Seven common divorce myths
Woolley & Co founder and senior partner Andrew Woolley debunks some of the most common myths about divorce.
One of the things that a lot of people think is that you can divorce simply by saying “hey look my marriage has irretrievably broken down” but without getting too technical that is not actually really correct. There are five different reasons that you can choose from, you have to choose from to give, which proves that the marriage has irretrievably broken down.
A lot of people use the word custody, in fact a lot of lawyers still use the word custody it is what we were trained to use and I think everybody understands it actually. But the word was taken away as one that is used in legal terms some years ago and they use words like care and control and really when it comes down to it, it’s best not to worry about that too much, it’s what is in the best interests of the child.
There is no such thing as a quickie divorce, we often read about it don’t we in the press, it tends to be referred to in the cases of celebrities. There are divorces that I suppose are relatively quicker than some but the procedure is exactly the same, everybody has to follow the same procedure and it takes a long time because the Court system is slow.
In the UK law there is no difference in the treatment of men and women. I know that a lot of men feel they are discriminated against but they are not.

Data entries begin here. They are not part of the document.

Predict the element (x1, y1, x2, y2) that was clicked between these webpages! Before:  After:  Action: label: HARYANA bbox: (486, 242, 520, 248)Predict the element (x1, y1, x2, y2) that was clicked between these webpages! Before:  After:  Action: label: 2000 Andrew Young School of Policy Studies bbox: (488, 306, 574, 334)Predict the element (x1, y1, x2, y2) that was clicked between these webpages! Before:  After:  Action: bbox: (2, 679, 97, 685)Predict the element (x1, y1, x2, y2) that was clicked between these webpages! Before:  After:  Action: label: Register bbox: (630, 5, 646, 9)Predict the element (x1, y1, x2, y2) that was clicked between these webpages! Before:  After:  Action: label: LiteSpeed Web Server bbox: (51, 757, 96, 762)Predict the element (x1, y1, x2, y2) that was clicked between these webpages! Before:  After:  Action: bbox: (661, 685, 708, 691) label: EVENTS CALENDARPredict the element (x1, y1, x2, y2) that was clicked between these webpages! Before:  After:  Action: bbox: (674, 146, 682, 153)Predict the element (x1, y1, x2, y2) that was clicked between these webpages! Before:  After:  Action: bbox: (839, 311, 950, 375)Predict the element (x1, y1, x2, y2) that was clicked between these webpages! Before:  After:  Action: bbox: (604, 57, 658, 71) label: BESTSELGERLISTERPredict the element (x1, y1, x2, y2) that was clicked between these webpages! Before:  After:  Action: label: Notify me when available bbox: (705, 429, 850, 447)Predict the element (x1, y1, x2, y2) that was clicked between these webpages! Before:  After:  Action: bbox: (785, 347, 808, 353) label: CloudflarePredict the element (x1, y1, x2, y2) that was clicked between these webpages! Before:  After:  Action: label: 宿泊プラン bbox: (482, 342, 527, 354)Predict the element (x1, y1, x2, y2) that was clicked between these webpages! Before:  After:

A lot of people believe that there is a thing called a common law husband or a common law wife. There isn’t. If you want the same or similar rights to a married couple you either have to have a civil partnership or indeed get married.
A common myth down the pub is that “she’s not entitled to half the house because the house is in my name”. It just doesn’t work like that. If a couple are married then generally speaking it doesn’t matter whose name the house is in, it’s a case of sharing the assets.
We get a lot of contact from people who would like to choose to have an annulment as opposed to a divorce itself. It is a very complicated area of law and it is one where sometimes it’s possible but it is best to have a detailed discussion with a lawyer.